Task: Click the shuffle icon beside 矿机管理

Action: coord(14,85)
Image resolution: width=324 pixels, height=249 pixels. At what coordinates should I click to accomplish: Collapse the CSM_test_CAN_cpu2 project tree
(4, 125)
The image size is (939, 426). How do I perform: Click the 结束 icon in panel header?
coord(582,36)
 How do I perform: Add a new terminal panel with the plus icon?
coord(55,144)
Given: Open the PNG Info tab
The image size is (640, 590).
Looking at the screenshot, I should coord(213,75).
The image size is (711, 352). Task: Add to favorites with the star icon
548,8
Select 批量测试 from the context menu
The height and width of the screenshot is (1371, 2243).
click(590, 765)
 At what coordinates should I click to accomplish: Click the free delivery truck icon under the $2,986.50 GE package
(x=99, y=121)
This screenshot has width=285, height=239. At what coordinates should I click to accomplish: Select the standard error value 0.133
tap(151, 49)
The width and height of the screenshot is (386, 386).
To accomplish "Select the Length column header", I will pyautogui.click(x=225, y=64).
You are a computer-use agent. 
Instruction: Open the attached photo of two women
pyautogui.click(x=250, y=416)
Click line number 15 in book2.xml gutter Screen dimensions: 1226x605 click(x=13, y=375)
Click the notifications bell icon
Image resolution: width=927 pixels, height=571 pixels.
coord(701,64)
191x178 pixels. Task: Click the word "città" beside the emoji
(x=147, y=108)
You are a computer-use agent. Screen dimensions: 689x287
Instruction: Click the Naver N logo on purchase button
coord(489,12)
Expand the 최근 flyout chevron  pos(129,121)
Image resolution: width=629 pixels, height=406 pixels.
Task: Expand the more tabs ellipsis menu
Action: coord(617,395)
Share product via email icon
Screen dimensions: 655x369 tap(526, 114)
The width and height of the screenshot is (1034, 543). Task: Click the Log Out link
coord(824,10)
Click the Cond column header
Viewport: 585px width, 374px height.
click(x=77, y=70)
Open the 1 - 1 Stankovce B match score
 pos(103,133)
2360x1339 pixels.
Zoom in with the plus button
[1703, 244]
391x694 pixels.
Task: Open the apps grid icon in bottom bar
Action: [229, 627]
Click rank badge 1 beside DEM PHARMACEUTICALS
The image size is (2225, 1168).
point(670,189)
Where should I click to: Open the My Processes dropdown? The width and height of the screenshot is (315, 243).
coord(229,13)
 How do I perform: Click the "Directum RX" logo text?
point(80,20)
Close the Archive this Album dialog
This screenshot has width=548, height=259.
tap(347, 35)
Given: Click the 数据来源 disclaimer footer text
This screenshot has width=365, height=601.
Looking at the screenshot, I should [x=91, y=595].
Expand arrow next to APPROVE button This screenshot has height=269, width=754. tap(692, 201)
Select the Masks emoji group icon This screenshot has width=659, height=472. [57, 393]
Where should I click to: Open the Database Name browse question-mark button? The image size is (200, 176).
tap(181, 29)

§ **Exercise task**
Render the material above, from the line with "Given: Click the 数据来源 disclaimer footer text" through the end, as a two-column CSV with headers instruction and response. Give each pair its own row, with the instruction text and its answer each in one quoted field and line breaks turned into spaces.

§ **Response to the exercise**
instruction,response
"Given: Click the 数据来源 disclaimer footer text This screenshot has width=365, height=601.","Looking at the screenshot, I should [x=91, y=595]."
"Expand arrow next to APPROVE button This screenshot has height=269, width=754.","tap(692, 201)"
"Select the Masks emoji group icon This screenshot has width=659, height=472.","[57, 393]"
"Where should I click to: Open the Database Name browse question-mark button? The image size is (200, 176).","tap(181, 29)"